Publié le jeudi 24 septembre 2020  |  AIP
Atelier
© Abidjan.net par PR (Photo d`archive utilisée juste a titre d`illustration et ne correspond pas forcément avec le contenu de l`article)
Atelier de lancement du projet de gestion des émissions non intentionnelles des polluants organiques persistants
Abidjan le 24 septembre 2020. L’atelier de lancement du projet de gestion des émissions non intentionnelles des polluants organiques persistants et des polybromodiphenylethers ignifugés dans les déchets d’équipements industriels (uPOP CI) s’est tenu ce jeudi dans la commune du Plateau.


Abidjan, L’équipe du projet gestion écologiquement rationnelle des émissions involontaires et de di-phényliques éther-poly-bromés provenant des déchets industriels (UPOP-CI) a procédé jeudi 24 septembre 2020 à Abidjan, au lancement de ses activités devant aboutir à une gestion rationnelle des produits organiques polluants en Côte d’Ivoire.
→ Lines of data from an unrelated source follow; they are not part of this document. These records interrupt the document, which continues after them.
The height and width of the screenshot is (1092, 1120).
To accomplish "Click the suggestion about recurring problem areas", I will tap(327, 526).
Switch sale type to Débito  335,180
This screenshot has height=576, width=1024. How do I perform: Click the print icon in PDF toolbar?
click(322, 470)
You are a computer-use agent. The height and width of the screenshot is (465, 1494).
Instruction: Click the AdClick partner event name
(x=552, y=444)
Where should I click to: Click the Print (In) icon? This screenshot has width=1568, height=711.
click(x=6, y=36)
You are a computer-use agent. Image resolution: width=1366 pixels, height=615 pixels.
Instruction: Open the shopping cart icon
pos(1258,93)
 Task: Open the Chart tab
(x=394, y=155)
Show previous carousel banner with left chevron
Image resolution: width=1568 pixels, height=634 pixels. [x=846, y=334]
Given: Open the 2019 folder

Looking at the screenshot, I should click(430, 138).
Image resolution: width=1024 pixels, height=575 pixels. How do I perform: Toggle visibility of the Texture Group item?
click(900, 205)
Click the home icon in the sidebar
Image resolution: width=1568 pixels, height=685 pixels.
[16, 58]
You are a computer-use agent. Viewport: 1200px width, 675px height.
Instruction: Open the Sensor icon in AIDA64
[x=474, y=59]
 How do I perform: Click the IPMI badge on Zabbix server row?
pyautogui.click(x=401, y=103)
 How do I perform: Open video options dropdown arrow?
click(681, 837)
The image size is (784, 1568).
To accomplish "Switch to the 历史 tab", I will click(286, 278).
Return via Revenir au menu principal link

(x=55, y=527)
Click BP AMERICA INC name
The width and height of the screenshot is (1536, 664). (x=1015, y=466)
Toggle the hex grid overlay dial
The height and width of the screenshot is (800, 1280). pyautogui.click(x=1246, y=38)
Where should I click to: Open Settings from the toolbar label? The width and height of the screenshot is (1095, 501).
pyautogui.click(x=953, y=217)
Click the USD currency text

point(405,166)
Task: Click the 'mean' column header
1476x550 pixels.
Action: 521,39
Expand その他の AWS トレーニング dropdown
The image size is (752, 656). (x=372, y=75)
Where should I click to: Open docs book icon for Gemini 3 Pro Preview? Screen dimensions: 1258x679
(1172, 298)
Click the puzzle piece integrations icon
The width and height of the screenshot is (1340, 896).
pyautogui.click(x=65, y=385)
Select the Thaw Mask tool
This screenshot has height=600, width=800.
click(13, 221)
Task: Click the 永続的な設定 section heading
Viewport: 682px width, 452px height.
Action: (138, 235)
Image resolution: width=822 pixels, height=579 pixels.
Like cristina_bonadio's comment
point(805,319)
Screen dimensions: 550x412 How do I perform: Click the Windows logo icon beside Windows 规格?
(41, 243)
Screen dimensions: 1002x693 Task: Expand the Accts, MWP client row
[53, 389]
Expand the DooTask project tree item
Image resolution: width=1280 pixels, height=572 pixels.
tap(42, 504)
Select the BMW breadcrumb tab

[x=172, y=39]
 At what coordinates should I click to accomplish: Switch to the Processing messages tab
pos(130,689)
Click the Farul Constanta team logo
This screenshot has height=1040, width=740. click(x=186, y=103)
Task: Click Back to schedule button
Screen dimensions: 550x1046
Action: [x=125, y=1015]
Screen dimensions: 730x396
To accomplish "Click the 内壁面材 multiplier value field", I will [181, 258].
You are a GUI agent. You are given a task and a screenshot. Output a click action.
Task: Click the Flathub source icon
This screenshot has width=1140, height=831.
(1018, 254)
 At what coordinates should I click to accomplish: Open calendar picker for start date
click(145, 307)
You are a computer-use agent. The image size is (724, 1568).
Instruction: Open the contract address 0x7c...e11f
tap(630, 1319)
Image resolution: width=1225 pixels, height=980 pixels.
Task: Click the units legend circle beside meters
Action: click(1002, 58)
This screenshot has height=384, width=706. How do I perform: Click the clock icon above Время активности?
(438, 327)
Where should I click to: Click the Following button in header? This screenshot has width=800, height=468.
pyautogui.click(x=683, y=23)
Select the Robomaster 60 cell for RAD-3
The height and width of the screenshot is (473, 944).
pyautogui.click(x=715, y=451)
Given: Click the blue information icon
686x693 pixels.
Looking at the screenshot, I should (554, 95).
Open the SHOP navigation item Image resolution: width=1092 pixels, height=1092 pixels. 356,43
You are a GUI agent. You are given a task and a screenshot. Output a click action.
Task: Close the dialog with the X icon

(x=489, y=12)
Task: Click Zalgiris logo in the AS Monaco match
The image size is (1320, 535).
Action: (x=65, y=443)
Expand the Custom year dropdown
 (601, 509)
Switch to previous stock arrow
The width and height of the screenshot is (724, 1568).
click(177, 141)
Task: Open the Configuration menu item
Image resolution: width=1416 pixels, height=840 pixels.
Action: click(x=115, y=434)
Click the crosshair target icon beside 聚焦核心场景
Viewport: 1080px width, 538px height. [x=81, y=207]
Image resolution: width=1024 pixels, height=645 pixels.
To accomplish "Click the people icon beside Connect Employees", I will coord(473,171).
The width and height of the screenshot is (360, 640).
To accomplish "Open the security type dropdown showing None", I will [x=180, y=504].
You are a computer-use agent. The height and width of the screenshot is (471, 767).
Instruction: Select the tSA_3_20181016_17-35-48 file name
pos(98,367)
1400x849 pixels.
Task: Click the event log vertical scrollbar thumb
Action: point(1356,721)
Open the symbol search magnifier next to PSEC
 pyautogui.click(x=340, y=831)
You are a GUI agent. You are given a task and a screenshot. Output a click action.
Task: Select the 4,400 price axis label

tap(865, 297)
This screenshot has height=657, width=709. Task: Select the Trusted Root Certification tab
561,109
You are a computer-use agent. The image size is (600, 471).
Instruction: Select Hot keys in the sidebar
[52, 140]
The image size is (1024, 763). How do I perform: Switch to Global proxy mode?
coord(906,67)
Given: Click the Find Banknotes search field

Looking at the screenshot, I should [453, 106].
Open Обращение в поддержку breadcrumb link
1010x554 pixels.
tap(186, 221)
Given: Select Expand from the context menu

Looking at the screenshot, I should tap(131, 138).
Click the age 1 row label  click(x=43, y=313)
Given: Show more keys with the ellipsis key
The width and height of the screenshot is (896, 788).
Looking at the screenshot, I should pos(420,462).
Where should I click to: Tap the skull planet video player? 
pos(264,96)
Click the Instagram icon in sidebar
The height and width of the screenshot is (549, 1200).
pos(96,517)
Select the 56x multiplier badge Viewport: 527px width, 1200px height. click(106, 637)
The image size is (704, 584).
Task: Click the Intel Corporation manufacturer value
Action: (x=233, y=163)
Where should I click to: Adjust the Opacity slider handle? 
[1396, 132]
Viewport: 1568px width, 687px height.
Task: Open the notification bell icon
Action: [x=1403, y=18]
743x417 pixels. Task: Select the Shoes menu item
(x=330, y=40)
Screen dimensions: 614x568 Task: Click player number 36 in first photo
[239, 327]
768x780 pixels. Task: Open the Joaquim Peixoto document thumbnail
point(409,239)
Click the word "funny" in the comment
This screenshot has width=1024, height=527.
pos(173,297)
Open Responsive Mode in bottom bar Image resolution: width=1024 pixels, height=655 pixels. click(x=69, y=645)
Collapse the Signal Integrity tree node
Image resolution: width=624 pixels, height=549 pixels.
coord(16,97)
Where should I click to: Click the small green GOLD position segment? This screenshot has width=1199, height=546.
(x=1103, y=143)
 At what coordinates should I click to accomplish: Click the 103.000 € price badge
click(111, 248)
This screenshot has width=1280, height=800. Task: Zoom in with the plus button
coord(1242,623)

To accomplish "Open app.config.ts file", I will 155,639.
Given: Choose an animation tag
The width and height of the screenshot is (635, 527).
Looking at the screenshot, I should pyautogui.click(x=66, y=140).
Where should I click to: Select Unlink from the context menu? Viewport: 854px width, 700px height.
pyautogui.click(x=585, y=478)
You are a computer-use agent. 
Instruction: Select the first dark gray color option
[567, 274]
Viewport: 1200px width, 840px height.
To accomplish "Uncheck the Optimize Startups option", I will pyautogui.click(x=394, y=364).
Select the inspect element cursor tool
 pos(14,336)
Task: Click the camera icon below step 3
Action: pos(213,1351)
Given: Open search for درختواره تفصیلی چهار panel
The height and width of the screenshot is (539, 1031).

Le point focal de la convention de Stockholm sur les polluants organiques persistants et coordonnateur du projet UPOP, Pr Gustave Bédi, a expliqué qu’en Côte d’Ivoire, une importante quantité de déchets industriels est régulièrement incinérée, créant, par conséquent, des polluants organiques persistants.

« Cette tâche se fait sans savoir que ces équipements industriels renferment d’une part des tueurs silencieux, des retardateurs de flammes, polluants organiques persistants non visibles. D’autres part, leur brulage à ciel ouvert émet dans l’air des tueurs silencieux et invisibles, les dioxines et furannes », a indiqué M. Bédi.

Selon lui, ces équipements concernent les rebuts de véhicules en fin de vie et des déchets d’équipement électriques et électroniques dans les maisons, les ruelles, les quartiers, les casses et dans les garages de mécanique, notamment les carcasses de télévisions, d’ordinateurs (…).

« Nous voyons que dans l’air, il y a une pollution qui vient des industries. Quand on fait le calcul, on se retrouve à près de 170 000 T de déchets à enlever. Avec ce projet, on doit s’arranger à réduire tout cela au maximum, pour que les ivoiriens vivent correctement et ceux qui sont dans ce domaine travaillent de manière rationnelle et que leur vie ne soit plus en danger », a-t-il assuré.

Le point focal du fond environnement mondial (FEM), Alimata Koné Bakayoko, a assuré que son organisation poursuivra ses efforts pour assister la Côte d’Ivoire. Elle a indiqué que le projet UPOP-CI a été approuvé et financé à hauteur de plus de trois milliards de FCFA. Il vise à enlever, en cinq ans, 103 tonnes de rebuts contenus dans les postes téléviseurs cathodiques, les ordinateurs et carcasses de véhicules.

Mené en partenariat avec l’Organisation des Nations Unies pour le développement industriel (ONUDI), chargée de son exécution, cet organisme international à travers son représentant, Tidiane Boye, a réitéré sa « disponibilité et son engagement à accompagner le projet ».

Le directeur de cabinet du ministre de l’Environnement et du Développement durable, François Kouablan, a expliqué que ce projet comprend trois phases composantes principales, notamment le renforcement du cadre réglementaire et institutionnel, le renforcement des capacités des acteurs du secteur en matière de meilleures techniques disponibles et le renforcement des capacités pour le montage des opportunités de recyclage.

Près de 250.000 décès accidentels et trois millions de malades chroniques sont à déplorer du fait de ces polluants, explique-t-on.